Es wird eine Kaution verlangt und jährlich fallen Strom- und Wasserkosten, Vereinsbeiträge oder die Straßenreinigung an. Meistens gibt es Vorlagen, dass in dem Garten Obstbäume oder sonstige Nutzpflanzen angebaut werden müssen. Ein Schrebergarten besteht also aus mehr als nur einer grünen Rasenfläche.
Schrebergärten sind die persönlichen Naherholungsgebiete der Städter. Am Wochenende pilgern sie dorthin um Luft zu holen und sich der Gartenarbeit zu widmen. Jeder Schrebergarten hat eine kleine Laube. Bei Regen können sich die Hobbygärtner darin zurückziehen, es dient auch zur Geräteaufbewahrung. Ein beliebter Zeitvertreib sind Grillpartys, zu denen Bekannte eingeladen werden.
Der Schrebergarten kam Ende des 19. Jahrhunderts auf, damals in Leipzig. Zuerst sollte er als Platz dienen, in dem Kinder gefahrlos spielen können. Ein Leipziger Arzt, Dr. Schreber, war auf diese Idee gekommen. Er war der Namensgeber der kleinen Gärten. Seine Schrebergarten Anlage steht nun unter Denkmalschutz.

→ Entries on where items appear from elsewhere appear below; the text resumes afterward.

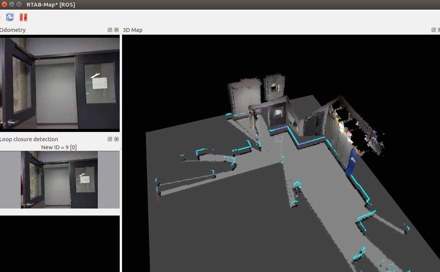Image resolution: width=440 pixels, height=272 pixels.
Task: Pause the mapping process using the pause icon
Action: click(22, 17)
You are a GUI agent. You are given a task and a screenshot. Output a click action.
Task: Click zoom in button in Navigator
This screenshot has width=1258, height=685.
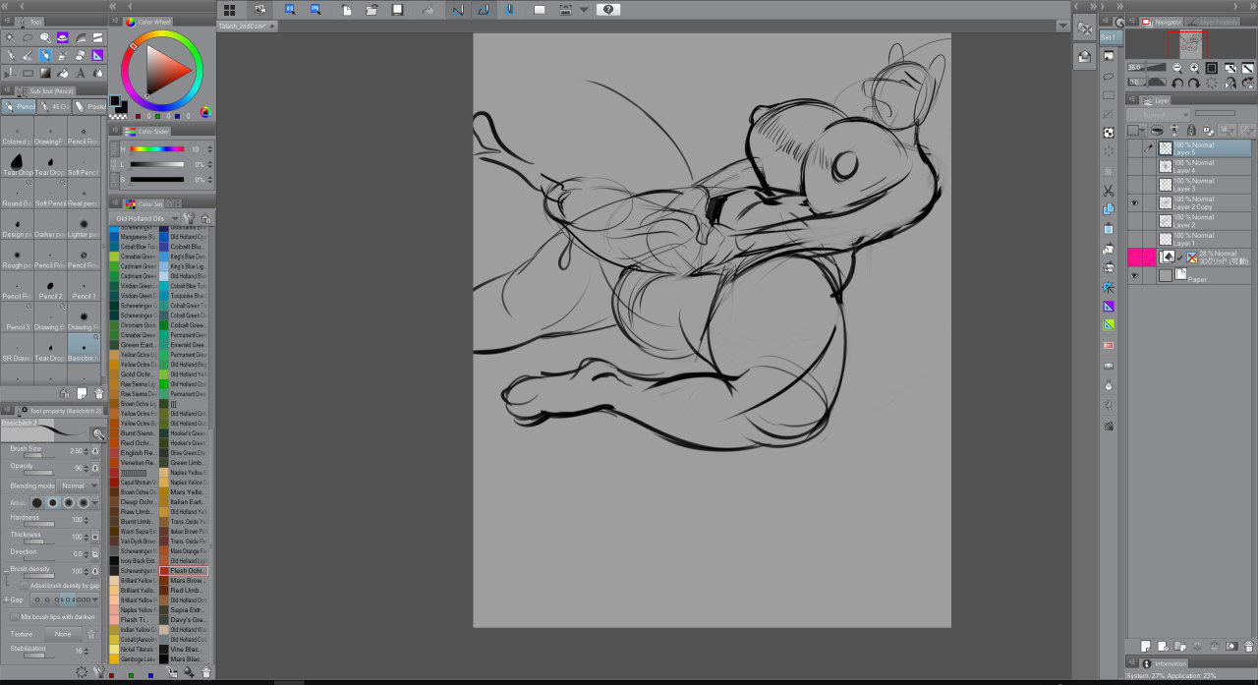click(1194, 68)
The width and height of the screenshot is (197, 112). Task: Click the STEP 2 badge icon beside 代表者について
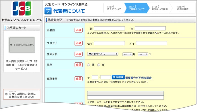tap(48, 11)
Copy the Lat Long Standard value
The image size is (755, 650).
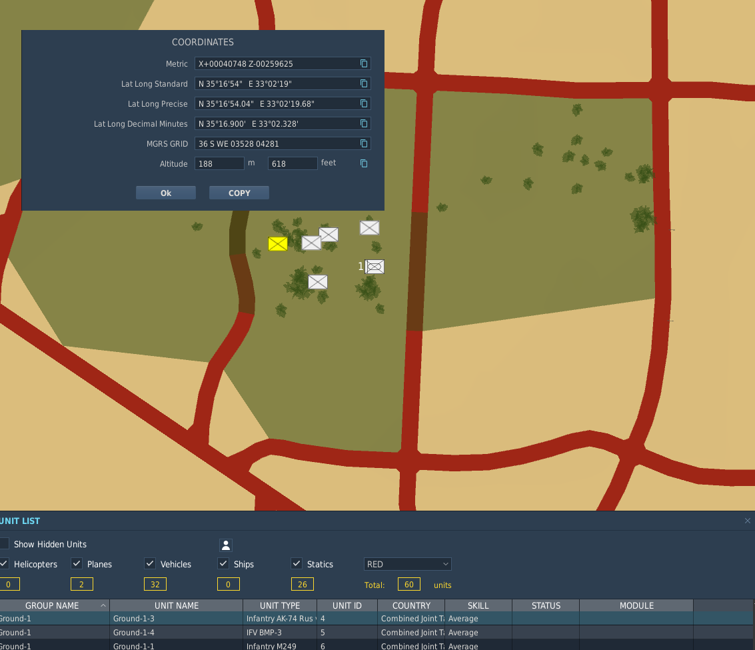coord(364,84)
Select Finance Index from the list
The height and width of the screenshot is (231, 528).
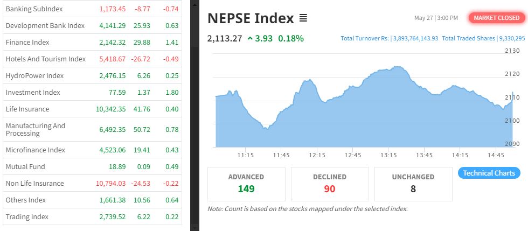tap(27, 42)
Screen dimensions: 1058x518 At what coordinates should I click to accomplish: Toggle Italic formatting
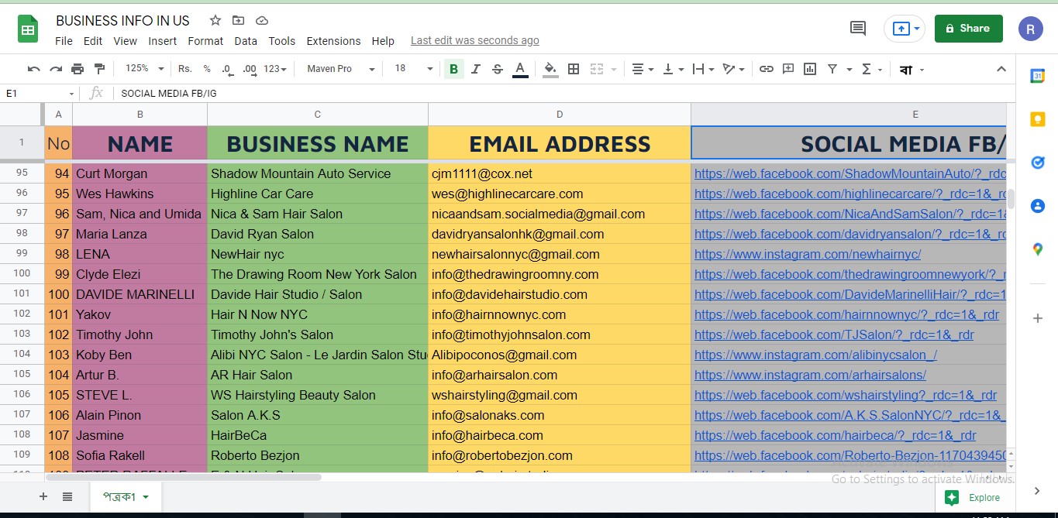click(475, 69)
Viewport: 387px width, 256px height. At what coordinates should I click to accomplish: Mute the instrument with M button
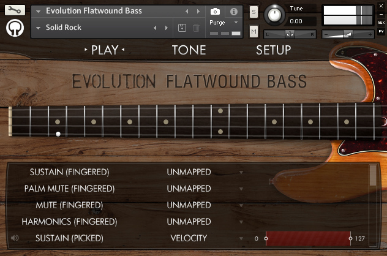254,32
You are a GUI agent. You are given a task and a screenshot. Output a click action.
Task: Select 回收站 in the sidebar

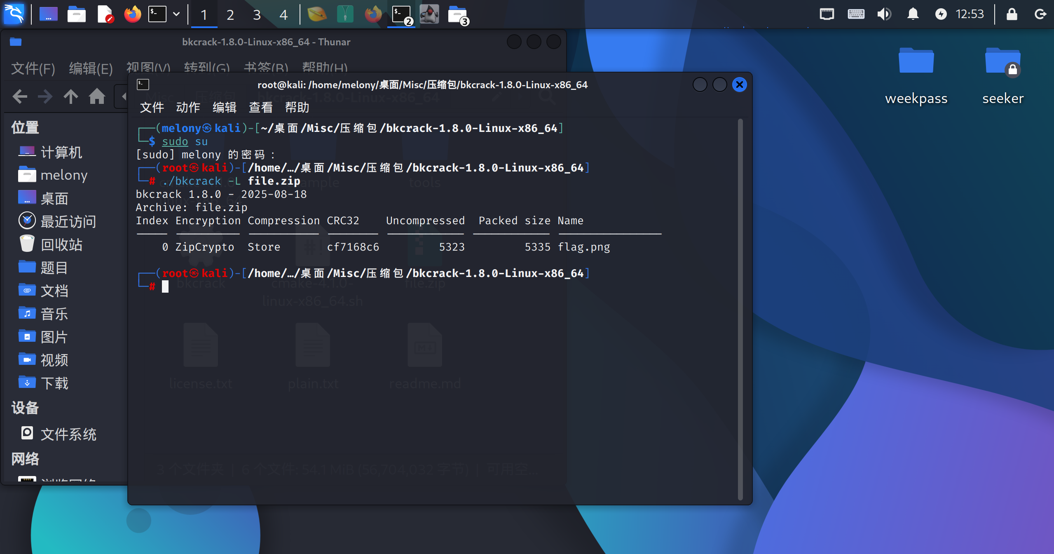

Doch die Idee war nicht neu. Bereits Anfang des 19. Jahrhunderts wurden Kleingärten vermietet, in denen Arme Nutzpflanzen anbauen konnten, um der Gefahr der Nahrungsmittelknappheit und des Hungers zu entgehen. Auch später, in Zeiten des Kriegs, lag der Fokus wieder auf dem Zweck der besseren Ernährung. Heute sind die Kleingarten bei Stadtbewohnern beliebter denn je, weil sie so ihre Freizeit im Garten und der grünen Natur verbringen können.
In Deutschland gibt es mittlerweile mehr als eine Million Schrebergärten. Aber auch im Rest von Europa hat sich dieser Trend verbreitet. Das zeigt, dass für Städter die Natur inzwischen zu etwas Besonderem geworden ist.